Palabras e ideas
Muchos oficios precisan de virtudes asociadas a las habilidades expresivas, pero en pocos como el de la política desempeña el lenguaje un protagonismo —no en vano a las asambleas se les llama parlamentos— tan visible y decisivo a la hora de juzgar el talento de quienes lo ejercen, evaluados también por su capacidad para argumentar, persuadir o hacer pedagogía. Viene de antiguo la decadencia de la oratoria, que en la actualidad se ha hecho más acusada por la incompatibilidad de los largos periodos con la velocidad o la exigencia de brevedad de la comunicación contemporánea.

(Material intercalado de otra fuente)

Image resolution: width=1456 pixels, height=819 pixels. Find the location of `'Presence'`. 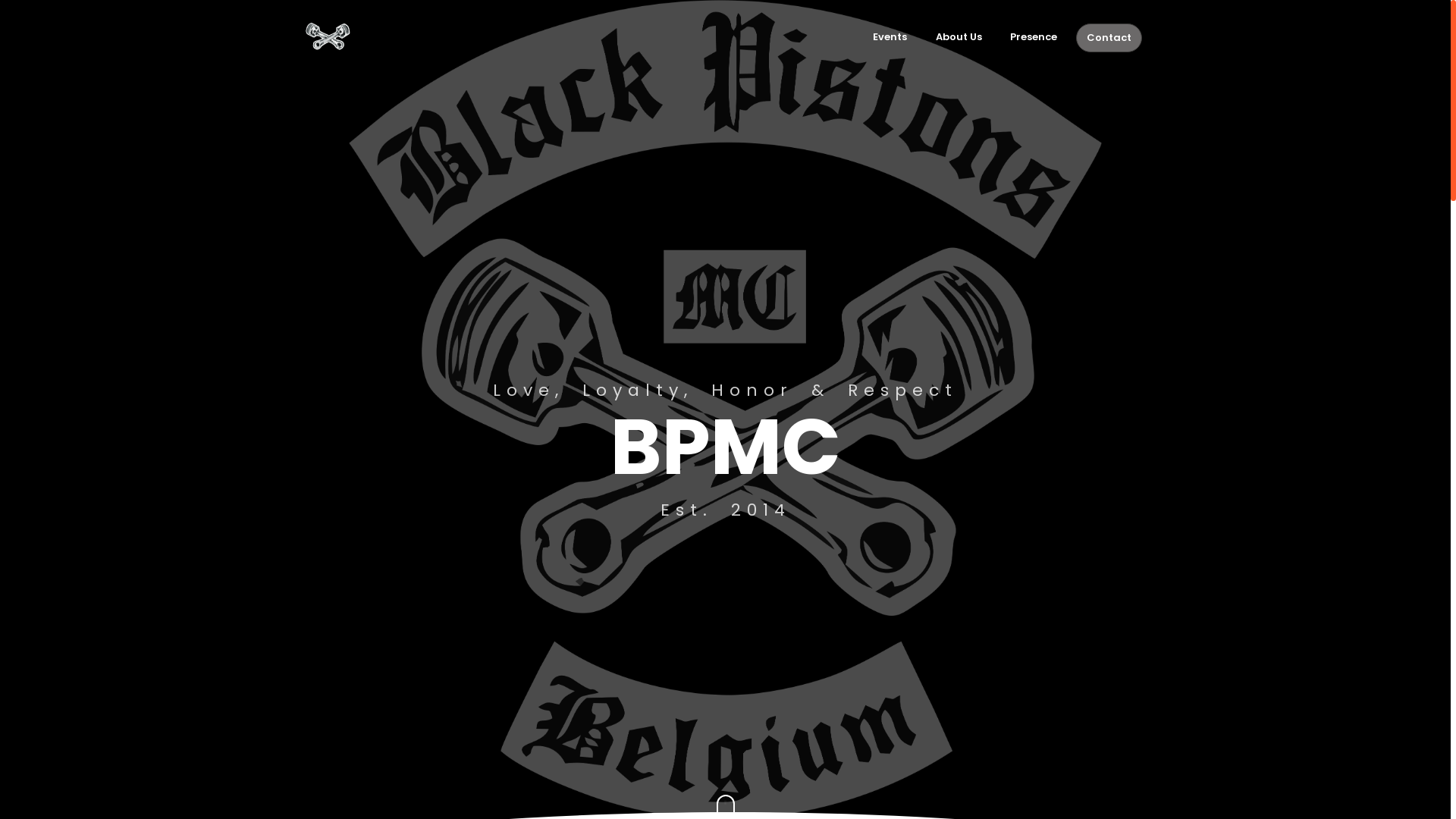

'Presence' is located at coordinates (1033, 36).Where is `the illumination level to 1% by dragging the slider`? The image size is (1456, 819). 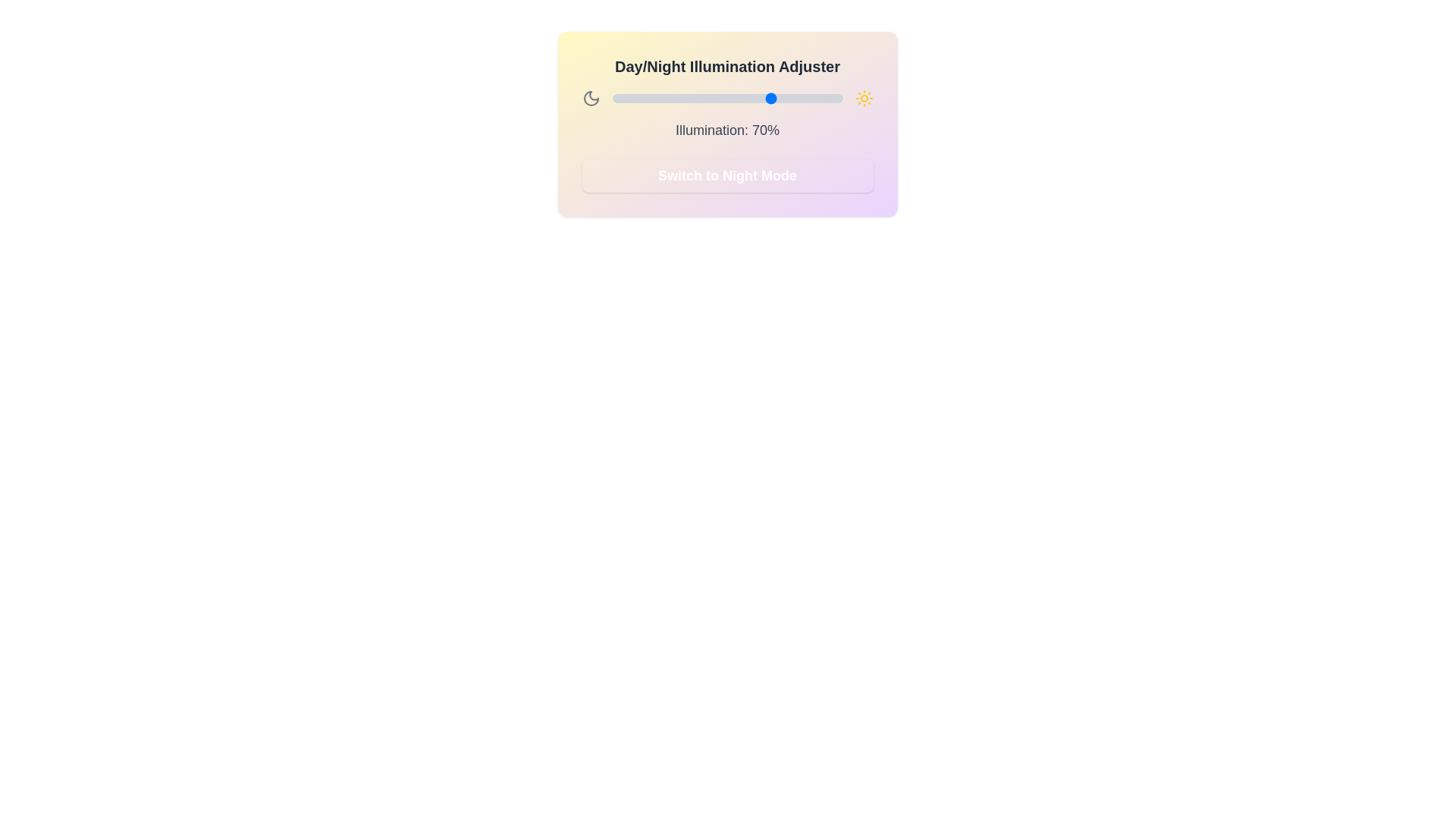 the illumination level to 1% by dragging the slider is located at coordinates (614, 99).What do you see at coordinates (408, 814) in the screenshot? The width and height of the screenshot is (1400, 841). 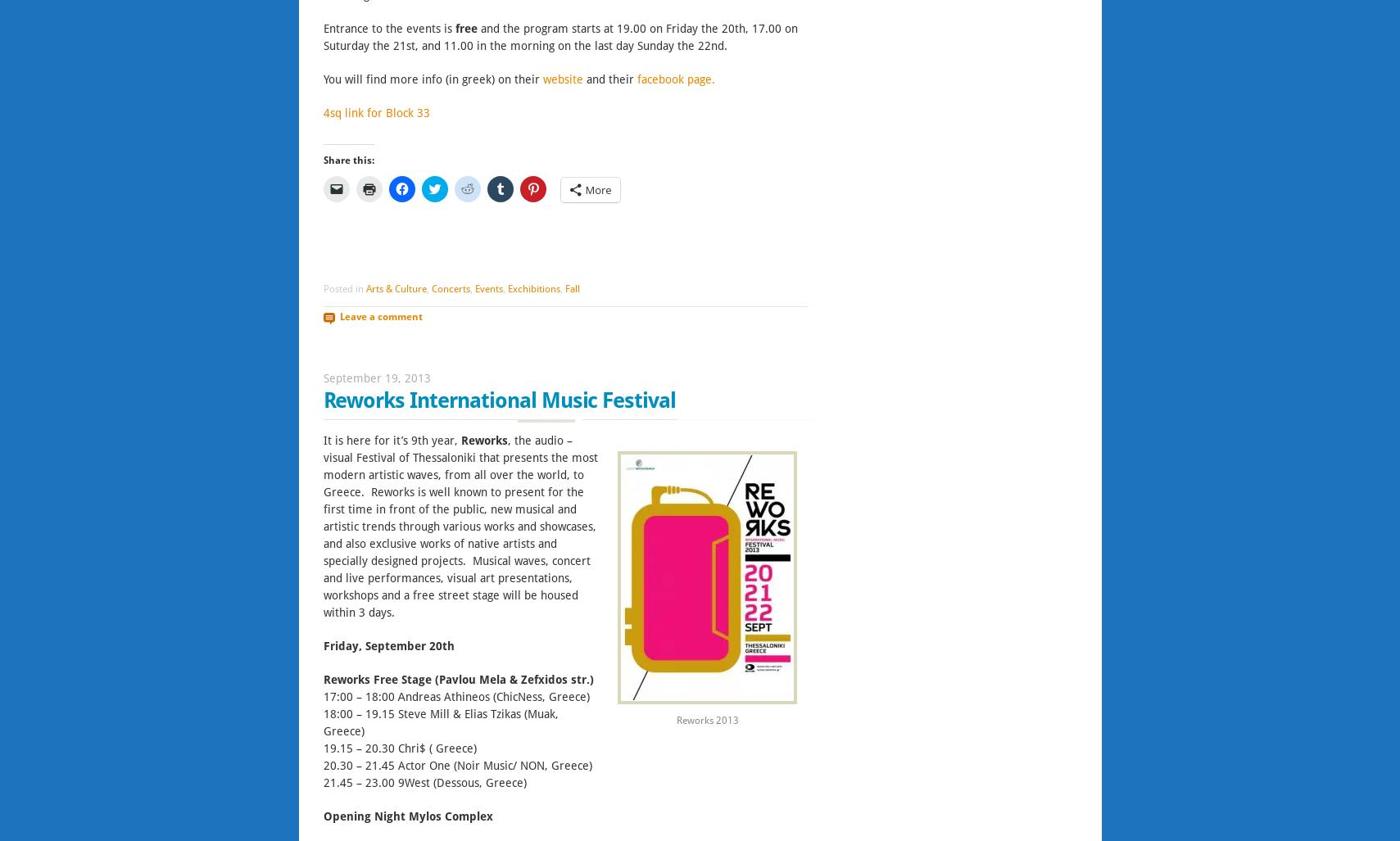 I see `'Opening Night Mylos Complex'` at bounding box center [408, 814].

En todo caso siempre será un arte el que enlaza en la disertación las palabras con las ideas.
Pueden haber cambiado, como señala Amelia Valcárcel, los modos de liderazgo y los requisitos para proyectar una imagen favorable —o no especialmente negativa— en la opinión pública, que se guía ya no tanto por el impacto directo en la audiencia como por la percepción de los medios. Frente al histrionismo de los dirigentes totalitarios, los políticos democráticos buscan el perfil bajo y obtienen más réditos de la negociación alejada de los focos o de una adhesión que no precisa para movilizarse de los discursos exaltados. Para Francesc de Carreras, entrevistado por Sergio Vila-Sanjuán, en la edad de las tertulias mediáticas y las redes sociales, donde se imponen los eslóganes y los mensajes simplificados, los principios de la retórica clásica o en general las argumentaciones elaboradas no tienen ya la eficacia de antaño y son más bien percibidas como obstáculos. Como ocurrió en los años del franquismo o durante la Transición, la ideología de cada época se refleja en los propios términos, del mismo modo que ahora cuando se habla —no siempre con rigor ni desde luego inocentemente, con acuñaciones o frases estereotipadas que a veces logran imponer conceptos— de casta, hegemonía, soberanismo, derecho a decidir, relato o memoria histórica.
Sumado al atuendo informal y las maneras desinhibidas, el lenguaje de la llamada nueva política, que apuesta por la democracia directa y parece desconfiar de la representativa, es analizado por David Gistau que resalta su carácter coloquial, trufado de referencias populares o televisivas —el medio donde se ha probado, antes de llegar al Congreso— y su voluntad provocadora, un registro muy alejado de la solemnidad que al tiempo que escandaliza a los diputados más convencionales ha logrado conectar con ciudadanos hasta ahora ajenos a la actividad parlamentaria. De la agresividad de ese discurso, que convierte a los adversarios en enemigos, escribe Ignacio Camacho, refiriéndose a los populismos de cualquier signo a los que define no por su doctrina, sino por la estrategia de demonización que siguen sus impulsores. Apoyada en las facilidades que ofrece internet para la difusión de la violencia dialéctica, la retórica del odio no es exclusiva de la política —se extiende a la cultura, el entretenimiento o el espectáculo— y crece en un terreno abonado por la frustración o los fracasos ciertos de los modelos tradicionales.
En los volúmenes de una biblioteca pública dice Raúl del Pozo haber aprendido, cuando estudiante, la verdadera dimensión de la vida. No piensa el veterano cronista que la lectura en soporte electrónico, aunque amenace el modelo de producción vinculado al libro impreso, sea una experiencia distinta. Vivimos tiempos de crisis y cambios vertiginosos, pero nada bueno se perderá mientras tengamos al alcance de la mano “todo el saber, toda la fábula”, mientras haya escritores y lectores y bibliotecas abiertas.